In general, I will always start off with a "warm-up" (review problem usually, but sometimes a video, image, etc), which lasts 5 minutes for standard periods. I then review any homework questions which can take anywhere from 5 minutes to nearly an entire period. It is important to continually think about the skill level of your students and the difficulty of the homework when planning for the next day's homework review time. If you assign 1-100 odds, be prepared for a lot of questions taking a lot of time, whereas if you assign 3, 5, and 6, then five minutes is probability a safe bet. In general, I usually allocate about 10 minutes to homework review, leaving 30ish minutes left for my core lesson.
I structure lessons in what I call "chunks" which last roughly 10 minutes each for a standard period. A chunk is an isolated cycle of introduce-example-practice-review. So for instance, when teaching a new theorem in Geometry, the first two minutes would be for introducing the theorem, possibly walking through a proof if it was basic enough. Then I would work an example problem for about three minutes on the board. Students are then presented with two example problems to work on for three minutes independently or in groups and then we review the problems in the last two minutes of the chunk. Then in the next chunk we repeat the same process but for either a more advanced application of the concept, a related concept, or even the same concept if it is more essential and deserves extra time.

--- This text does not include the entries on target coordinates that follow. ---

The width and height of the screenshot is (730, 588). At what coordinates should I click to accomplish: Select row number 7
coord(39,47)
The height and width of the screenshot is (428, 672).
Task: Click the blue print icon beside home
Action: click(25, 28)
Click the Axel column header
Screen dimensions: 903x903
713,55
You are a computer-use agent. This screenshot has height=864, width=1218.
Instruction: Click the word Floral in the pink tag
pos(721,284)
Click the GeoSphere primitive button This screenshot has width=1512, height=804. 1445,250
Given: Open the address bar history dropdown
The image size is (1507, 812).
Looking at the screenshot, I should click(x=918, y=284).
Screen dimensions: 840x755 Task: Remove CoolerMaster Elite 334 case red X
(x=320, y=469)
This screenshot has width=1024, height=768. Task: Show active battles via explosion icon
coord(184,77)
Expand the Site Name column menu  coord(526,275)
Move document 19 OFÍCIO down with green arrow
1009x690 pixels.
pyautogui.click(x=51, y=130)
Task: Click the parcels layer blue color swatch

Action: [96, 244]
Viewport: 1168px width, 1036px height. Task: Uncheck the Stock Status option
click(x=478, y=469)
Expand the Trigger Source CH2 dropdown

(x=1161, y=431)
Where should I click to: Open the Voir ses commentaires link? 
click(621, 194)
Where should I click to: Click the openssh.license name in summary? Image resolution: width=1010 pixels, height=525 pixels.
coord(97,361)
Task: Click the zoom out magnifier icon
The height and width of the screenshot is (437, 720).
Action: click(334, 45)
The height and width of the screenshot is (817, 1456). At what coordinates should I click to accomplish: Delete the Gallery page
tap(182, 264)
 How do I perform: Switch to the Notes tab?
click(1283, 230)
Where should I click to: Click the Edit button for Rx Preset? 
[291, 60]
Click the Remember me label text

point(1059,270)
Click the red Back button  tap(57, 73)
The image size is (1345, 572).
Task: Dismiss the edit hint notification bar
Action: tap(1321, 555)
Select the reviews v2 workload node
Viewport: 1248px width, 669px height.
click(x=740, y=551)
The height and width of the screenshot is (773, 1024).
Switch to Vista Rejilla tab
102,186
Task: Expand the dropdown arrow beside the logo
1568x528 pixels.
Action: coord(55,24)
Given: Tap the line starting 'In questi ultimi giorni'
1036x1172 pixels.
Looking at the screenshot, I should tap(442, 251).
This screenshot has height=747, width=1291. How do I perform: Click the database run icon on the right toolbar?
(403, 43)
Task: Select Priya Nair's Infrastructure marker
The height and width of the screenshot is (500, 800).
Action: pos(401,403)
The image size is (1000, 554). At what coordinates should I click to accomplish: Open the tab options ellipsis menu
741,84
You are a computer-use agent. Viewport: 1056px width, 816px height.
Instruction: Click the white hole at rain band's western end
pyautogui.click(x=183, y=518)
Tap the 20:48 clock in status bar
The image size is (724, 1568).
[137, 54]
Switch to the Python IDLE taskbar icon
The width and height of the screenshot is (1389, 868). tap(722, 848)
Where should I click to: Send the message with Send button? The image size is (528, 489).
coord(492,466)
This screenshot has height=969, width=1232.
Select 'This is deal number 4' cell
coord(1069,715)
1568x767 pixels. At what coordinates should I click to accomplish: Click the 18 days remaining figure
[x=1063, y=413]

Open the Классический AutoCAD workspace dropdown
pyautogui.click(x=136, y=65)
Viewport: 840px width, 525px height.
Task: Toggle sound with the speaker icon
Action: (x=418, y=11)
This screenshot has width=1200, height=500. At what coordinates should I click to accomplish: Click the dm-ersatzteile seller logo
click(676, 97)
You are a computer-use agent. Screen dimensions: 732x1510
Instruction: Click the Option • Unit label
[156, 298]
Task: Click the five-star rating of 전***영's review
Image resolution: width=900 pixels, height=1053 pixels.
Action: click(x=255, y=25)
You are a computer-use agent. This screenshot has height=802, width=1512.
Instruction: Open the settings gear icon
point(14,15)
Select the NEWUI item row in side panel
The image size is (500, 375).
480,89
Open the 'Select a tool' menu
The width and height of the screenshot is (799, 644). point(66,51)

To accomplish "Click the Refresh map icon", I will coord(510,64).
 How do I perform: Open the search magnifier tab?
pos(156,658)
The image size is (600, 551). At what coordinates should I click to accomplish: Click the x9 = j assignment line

I can usually fit in two ten-minute chunks for a standard period (45-50 minutes). The last 10-15 minutes of a standard period are spent on mixed practice of the material covered in the two chunks. Sometimes I will do examples on the board, have students present their solutions, discuss specific solutions in-depth, or any other number of things but this last section of class is always spent reinforcing the topics introduced in that lesson. I will usually end the standard period class with a 1 or 2 minute "exit ticket" which is usually a question such as "What is one thing you have learned today?" or "The sum of the interior angles of a triangle is __________________"
I structure block periods (90-45 minutes) slightly differently. In the district I teach and I'm sure many others, block periods are either done on a semester basis or on an every-other-day basis, so in either sense you only see students on half of the amount of days. While it is theoretically the exact same amount of time as standard periods meeting everyday, anyone who has taught blocks knows that the time is much different than in a standard period. Because of this I tend to follow the same general structure of a standard period, except that I go more in-depth during each phase of the lesson and thus spend more time in each phase. The warm-up will typically last 10 minutes, and will have either more problems than a standard period warm up or more in-depth problems for the students to work on. Homework goes the same as it did for standard periods, however I typically assume 20 minutes for review as I almost always assign more homework to block classes. I still do two chunks, however each chunk lasts roughly seventeen minutes. Four minutes for introduction of topic, 5 minutes for example, 5 minutes for independent work, and 3 minutes for review. This leaves roughly 30-40 minutes left in the period. I will usually give a 5 minute break in the middle of the period and when students come back we will essentially do the same thing as for the standard period, use the last portion of class reinforcing the topics that were introduced earlier. Spend roughly 25 minutes on a mixture of independent, group, and class work. One benefit of blocked periods is that you do have more time for activities and explorations because this last portion of the period is twice the length as a standard period. Because of the length of the period, I end block periods with a more formal exit-ticket, usually two problems that test a basic understanding of the material in the lesson and this takes roughly 5 minutes.
As with everything in teaching, this structure needs to be flexible, which is fine, provided that you have already anticipated many of the "pitfalls", "time sinks" and "rabbit holes". If your students were having a tough time with the previous day's material, you will probably want to allocate more time to review in the front half of the class, maybe making one chunk a review chunk. If there is an activity that you would like to do make sure you allocate enough time to complete it and discuss, possibly eliminating one of the two chunks. If you are introducing a lot of smaller but related concepts, doing three or four chunks in a period is not unheard of.
I would say that I stick to this general structure roughly 85% of the time. The other 15% of the time, will usually be spent on an activity or exploration that takes thirty or more minutes or on summative assessments. Prior to a test, I will usually spend an entire period reviewing and answering any questions that students have. Tests will almost always take an entire period. For block periods, I will use the first 45 minutes of class for review and the last 45 to take the test. For quizzes, it depends. Roughly half the time, I will have them in the beginning of class, when I am not anticipating too much struggling and there is content that I would like to cover afterwards. The other half of the time I will do quizzes at the end of the period, either because they are a quiz on what was learned in the first half of the period or because I feel that I need to review certain things before the assessment is administered.